Estamos conmemorando el Día de Muertos, celebración tradicional y religiosa que nos reconoce como un pueblo con una cultura ancestral y rica en conocimientos y vastedades. La identificación del mexicano con la muerte es legendaria. Es sabido y conocido que todas las naciones tienen bien fundadas sus leyendas en la muerte y en la vida posterior. Pero nuestras tradiciones son excepcionales.

La muerte -drama, sufrimiento, liberación- está ligada al destino de los mexicanos de manera indisoluble. Sus lazos tienen que ver con un antiguo lenguaje con el cual nuestros antepasados se comunicaban y soñaban con sus dioses propicios.

La sabiduría popular dice que “una muerte es la madre de mil vidas”. Tengo la impresión de que no hay un pueblo en el mundo como el mexicano tan cercano a la muerte. Su concepción artística, el trasfondo de su filosofía vital, sus valores morales, la religión y en general su desarrollo cultural, están impregnados de ese pensamiento fúnebre que nos encadena, querámoslo o no,  con el inframundo.

El culto a la muerte es uno de los elementos básicos de la religión de los antiguos mexicanos. Creían que la muerte y la vida constituían una unidad. Para los pueblos prehispánicos la muerte no era el fin de la existencia, sino un camino de transición hacia algo mejor.
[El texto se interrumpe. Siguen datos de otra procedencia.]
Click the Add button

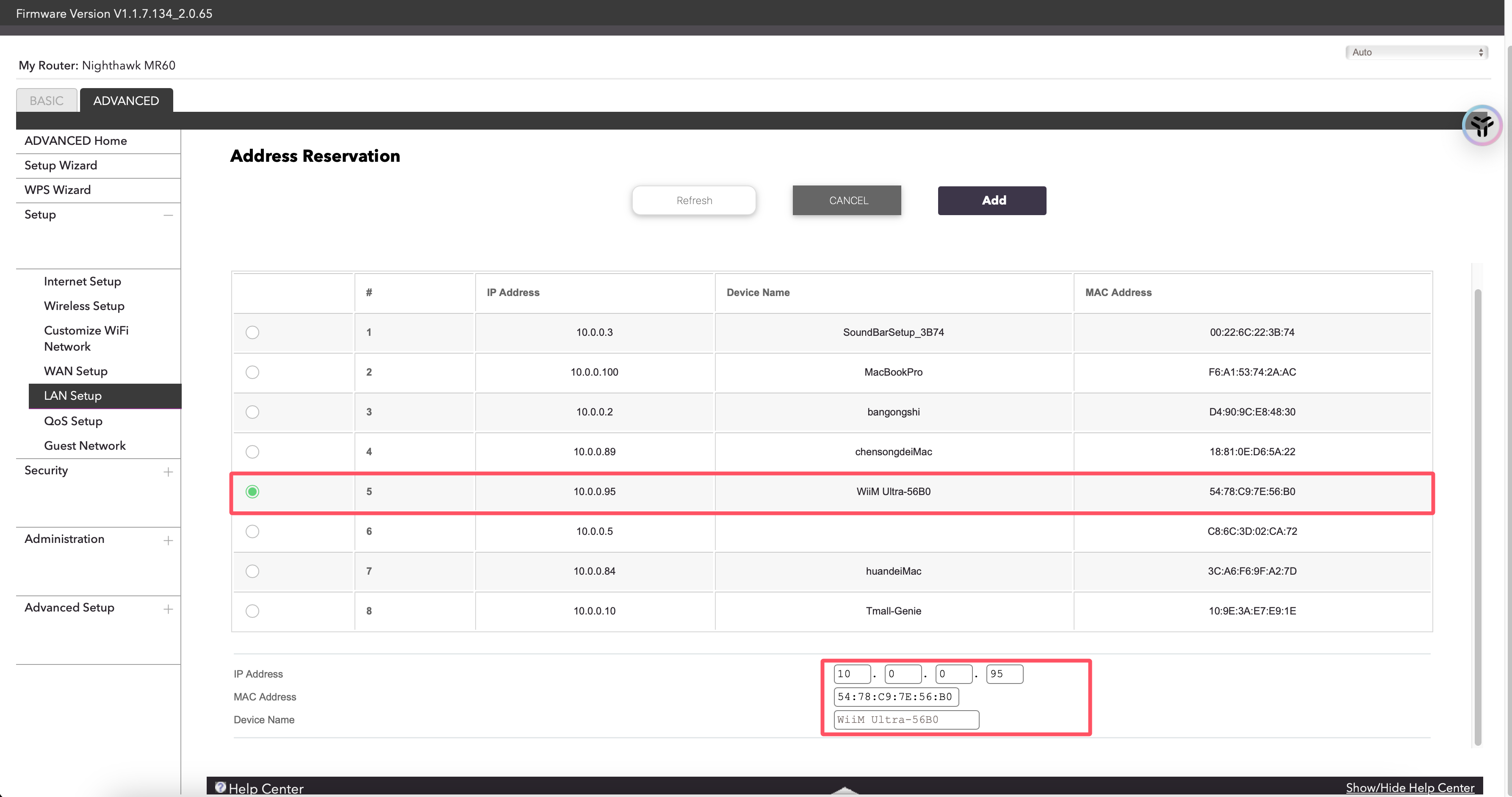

Esto salta a la vista en los símbolos que encontramos en su arquitectura, escultura y cerámica, así como en los cantos poéticos donde se evidencian el dolor y la angustia que provoca el paso a la muerte, al Mictlán, lugar de los muertos o descarnados que esperan como destino más benigno los paraísos del Tlalocan.

Rojo y negro de la mentalidad mexicana: Vida y Muerte, celebración y sacrificio respetuoso, fiesta y responso, color y niebla, todo en una calaverita de dulce que desaparece en un instante, porque a mí las calaveras…me pelan los dientes.